---------- The records ----------

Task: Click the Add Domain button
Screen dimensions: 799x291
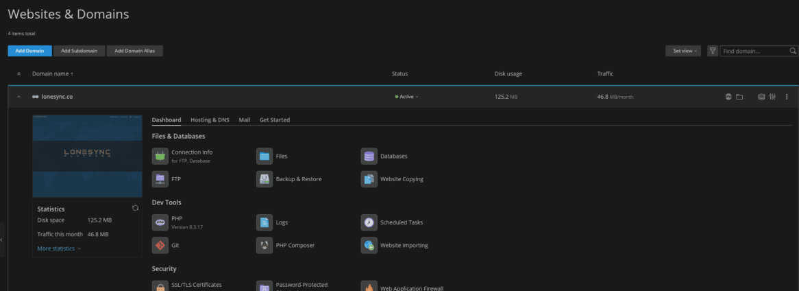Action: click(x=29, y=51)
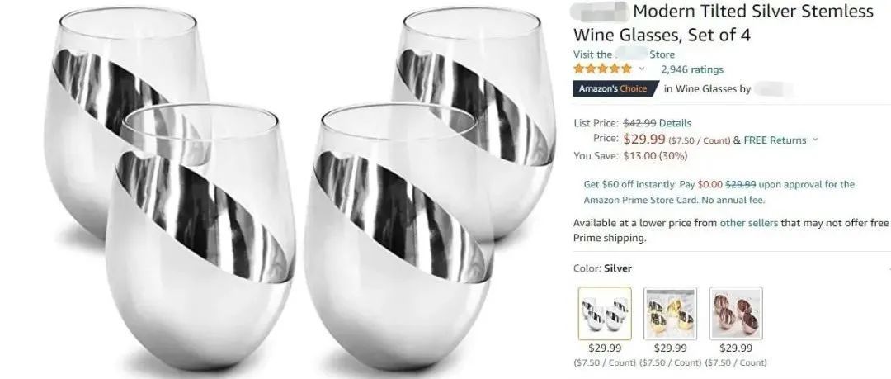Click the Amazon's Choice badge
Viewport: 891px width, 379px height.
tap(616, 89)
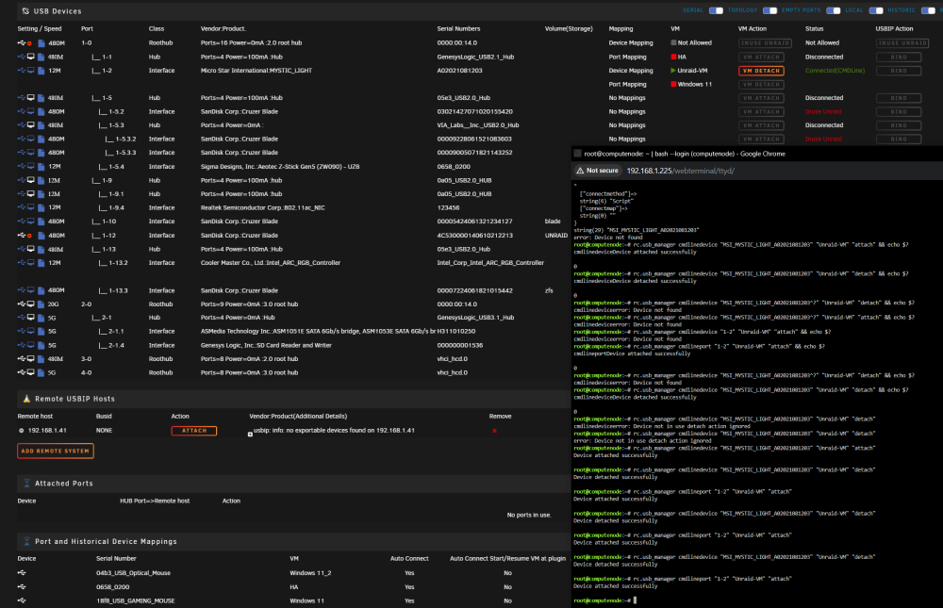Click the USB icon beside 04b3_USB_Optical_Mouse mapping
Screen dimensions: 943x608
[x=22, y=573]
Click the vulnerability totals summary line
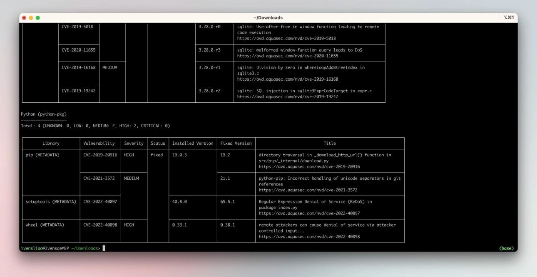This screenshot has height=277, width=537. pyautogui.click(x=96, y=125)
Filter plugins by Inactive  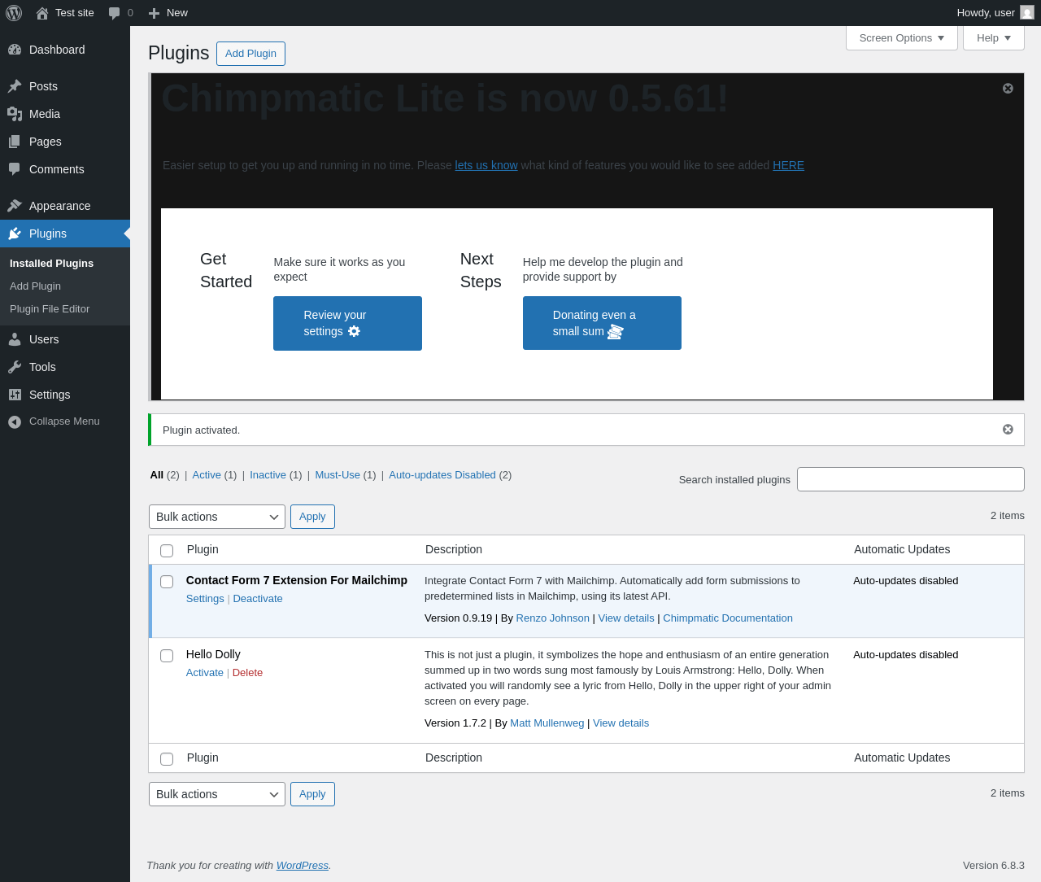tap(268, 475)
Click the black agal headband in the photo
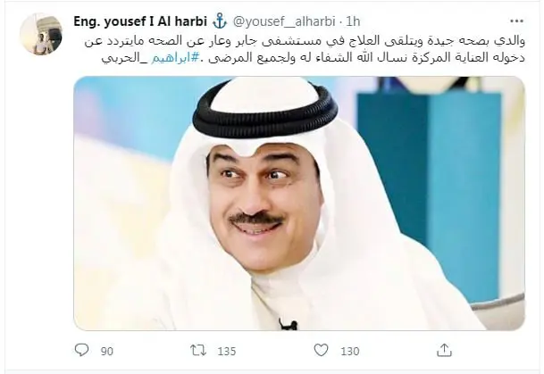Viewport: 544px width, 374px height. click(x=264, y=111)
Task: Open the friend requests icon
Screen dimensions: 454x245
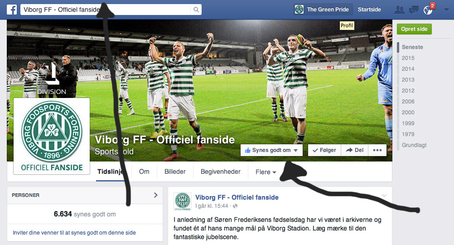Action: [x=400, y=10]
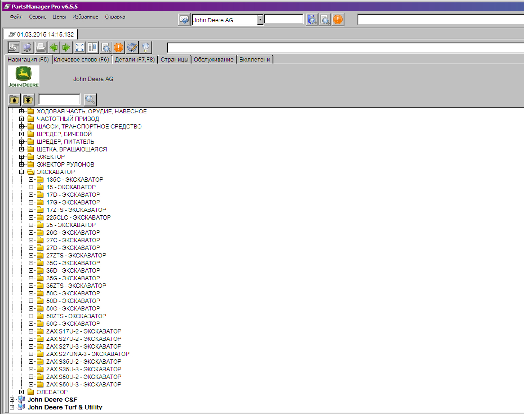The image size is (524, 414).
Task: Go back with green left arrow
Action: (54, 47)
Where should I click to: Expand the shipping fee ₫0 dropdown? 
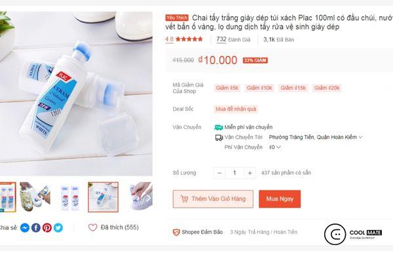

----------

= Your task =
Write out exactly, with no pictures, each line from the one containing "Click the black agal headband in the photo" through the last line of the listing above, both included.

= Exercise answer =
Click the black agal headband in the photo
Viewport: 544px width, 374px height. click(x=264, y=111)
Task: Open the friend requests icon
Screen dimensions: 454x245
Action: [x=400, y=10]
The image size is (524, 414).
Task: Go back with green left arrow
Action: (54, 47)
Where should I click to: Expand the shipping fee ₫0 dropdown? 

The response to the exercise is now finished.